There are several allegations regarding the Government’s violation of the rights of its citizens. For as soon as an incident occurs or a controversial issue is stirred up, the Government is usually blamed for it. And in all these circumstances, international human rights organizations demand that the Government undertakes independent investigations in order to unravel the truth. The Government, from its part denies committing any violation and sometimes justifies its position or blames other parties. Occasionally, it also conducts investigations which remain unpublished or only published in part without any details keeping the rest of the information to itself.

Due to the numerous allegations and accusations filed against the Government, (despite the fact that some of them have been proven to be politicized or even false), and in addition to the constant complaints by human rights organizations regarding specific incidents, the Government has no choice but to confront the challenge of overcoming its fears and taking steps to convince both local and foreign human rights organizations of its position. The case of Jaffar Khazim Ibrahim demonstrates the above where we can see that the allegations against the Government were proven to be lies. However, the latter did not publish a great deal of information regarding the case due to the sensitivity associated with issues of honor and individual privacy. International human rights organizations have issued hasty statements and wrote to the Government demanding an investigation. However, due to the publishing of the victim’s pictures, which was one the reasons for the issuing of the public statements, some of these organizations are still not convinced by the information provided by the Government, despite the fact that local public opinion is convinced of the honesty of the Government’s position. In other words, these international human rights organizations still demand an independent investigation regarding the allegations of the Ibrahim’s case; for they are still convinced that some violations have occurred in other cases. Due to all of this, there seems to be no other foreseeable solution but conducting the investigation as only this guarantees revealing the truth.
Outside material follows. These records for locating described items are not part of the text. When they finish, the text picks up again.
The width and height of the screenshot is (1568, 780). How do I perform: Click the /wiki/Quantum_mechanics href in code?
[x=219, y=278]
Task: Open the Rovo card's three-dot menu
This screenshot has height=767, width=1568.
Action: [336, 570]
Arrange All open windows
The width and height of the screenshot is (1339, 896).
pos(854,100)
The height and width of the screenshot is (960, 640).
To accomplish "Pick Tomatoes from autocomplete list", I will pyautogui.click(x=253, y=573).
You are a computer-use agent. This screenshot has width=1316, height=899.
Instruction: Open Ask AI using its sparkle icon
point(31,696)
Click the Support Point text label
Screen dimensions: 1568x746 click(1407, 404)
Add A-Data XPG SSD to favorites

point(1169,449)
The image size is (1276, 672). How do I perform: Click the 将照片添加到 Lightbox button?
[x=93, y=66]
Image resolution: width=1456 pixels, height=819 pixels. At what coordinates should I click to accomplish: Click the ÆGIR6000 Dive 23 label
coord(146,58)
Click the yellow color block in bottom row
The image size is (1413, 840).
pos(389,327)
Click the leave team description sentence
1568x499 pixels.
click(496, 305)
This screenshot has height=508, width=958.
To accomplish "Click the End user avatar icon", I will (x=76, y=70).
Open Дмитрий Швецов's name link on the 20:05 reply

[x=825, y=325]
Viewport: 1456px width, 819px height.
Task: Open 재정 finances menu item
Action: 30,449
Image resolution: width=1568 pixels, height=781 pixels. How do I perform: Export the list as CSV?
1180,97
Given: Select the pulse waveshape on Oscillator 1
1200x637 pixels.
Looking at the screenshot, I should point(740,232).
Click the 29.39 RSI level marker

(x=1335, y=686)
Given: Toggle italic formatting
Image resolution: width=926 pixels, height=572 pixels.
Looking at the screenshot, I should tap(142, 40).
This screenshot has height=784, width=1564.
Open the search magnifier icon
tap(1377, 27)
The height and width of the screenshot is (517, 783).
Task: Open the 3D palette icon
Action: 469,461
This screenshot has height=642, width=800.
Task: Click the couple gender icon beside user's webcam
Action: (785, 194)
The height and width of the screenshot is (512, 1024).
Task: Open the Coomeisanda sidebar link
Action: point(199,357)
The constant problem facing the Government is that it does not possess any mechanism that can be relied on to conduct independent and impartial investigation. And there might not be any specific and independent or official body that can undertake the task of investigating the allegations which can gain the trust of both parties- the Government and the human rights organizations. These organizations see the necessity of the investigation being conducted by an independent body outside the state’s establishment, such as, the Lawyer’s Society, Human Rights Society or a group of civil society institutions. The question here is: why is the Government apprehensive of independent investigation?

There are various reasons for this, the most important of which are three. The first is related to the Government’s insistence that state institutions should be referred to in all cases. The second is linked to the Government’s distrust of unofficial and impartial institutions and perceives that at least some of these are politicized. The Government also questions the competence and expertise of these institutions in conducting investigations. The third relates to the feeling that institutions and state figures cannot be questioned by unofficial bodies. It is thus reasonable to ask: what would happen if civil society institutions were found to be incompetent for the task of conducting investigations? Would not this increase the gap in the relationship between the Government and civil society institutions? And would the Government accept such institutions to undertake this task in the future?

However, there is no other solution than the Government accepting to conduct investigations, agree with the concerned parties on strict guidelines for the investigations, take responsibility for any outcome, participate in developing trust in human rights organizations and support the latter in order to strengthen its local expertise.